János Fliszár (Janoš Flisar; June 21, 1856 – June 21, 1947) was a Hungarian Slovenian translator, poet, writer, journalist, and teacher.

He was born in the village of Šalamenci in the Prekmurje region of the Kingdom of Hungary; his parents were Miklós Fliszár and Ilona Zsibrik. He enrolled in the elementary school in Puconci in 1862, and later studied in Nemescsó near Kőszeg. Until 1868 he studied at the Lutheran Lyceum in Sopron, graduating in June 1875. In October the same year he started working as teacher in Križevci.
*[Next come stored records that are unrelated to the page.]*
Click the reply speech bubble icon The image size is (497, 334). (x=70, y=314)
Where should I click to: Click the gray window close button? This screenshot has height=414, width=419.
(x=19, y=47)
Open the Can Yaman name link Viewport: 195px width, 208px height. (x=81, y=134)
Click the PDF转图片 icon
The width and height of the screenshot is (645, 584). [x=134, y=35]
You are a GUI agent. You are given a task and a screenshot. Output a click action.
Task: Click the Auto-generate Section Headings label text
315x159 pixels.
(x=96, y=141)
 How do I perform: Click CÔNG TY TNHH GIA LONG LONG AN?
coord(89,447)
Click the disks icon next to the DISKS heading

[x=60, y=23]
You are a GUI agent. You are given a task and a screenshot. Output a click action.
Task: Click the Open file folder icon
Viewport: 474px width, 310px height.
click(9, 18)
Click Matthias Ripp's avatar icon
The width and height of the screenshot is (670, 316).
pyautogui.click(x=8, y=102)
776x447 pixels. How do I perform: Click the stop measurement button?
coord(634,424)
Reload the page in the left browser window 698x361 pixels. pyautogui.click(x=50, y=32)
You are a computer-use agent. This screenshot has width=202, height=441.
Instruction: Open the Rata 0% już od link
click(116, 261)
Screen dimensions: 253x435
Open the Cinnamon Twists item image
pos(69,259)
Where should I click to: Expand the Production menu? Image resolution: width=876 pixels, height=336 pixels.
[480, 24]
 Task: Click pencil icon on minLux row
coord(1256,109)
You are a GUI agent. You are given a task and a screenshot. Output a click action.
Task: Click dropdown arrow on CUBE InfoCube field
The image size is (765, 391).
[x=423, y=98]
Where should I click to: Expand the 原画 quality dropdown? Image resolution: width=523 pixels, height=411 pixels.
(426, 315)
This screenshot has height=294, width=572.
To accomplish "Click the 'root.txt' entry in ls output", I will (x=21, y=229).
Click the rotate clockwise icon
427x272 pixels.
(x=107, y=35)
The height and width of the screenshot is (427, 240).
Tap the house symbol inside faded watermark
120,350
There he was married to the daughter of the writer János Berke in 1878 (she died in 1905).

In 1911 he retired and worked in Murska Sobota. Until 1923 he worked as the director of the Murska Sobota dormitory.

Fliszár wrote some poetry and translated the Hungarian literature (by János Arany, Kálmán Mikszáth, Sándor Petőfi, Mór Jókai, etc.). His translations were published in the United States, in the newspaper Amerikanszki Szlovencov glász, published by the Hungarian Slovenian and Prekmurje immigrants to the United States.

After World War I, Fliszár lived in Yugoslavia and supported radical Hungarian irredentism. His Magyar-vend szótár (Hungarian-Slovene Dictionary) contains 50,000 words.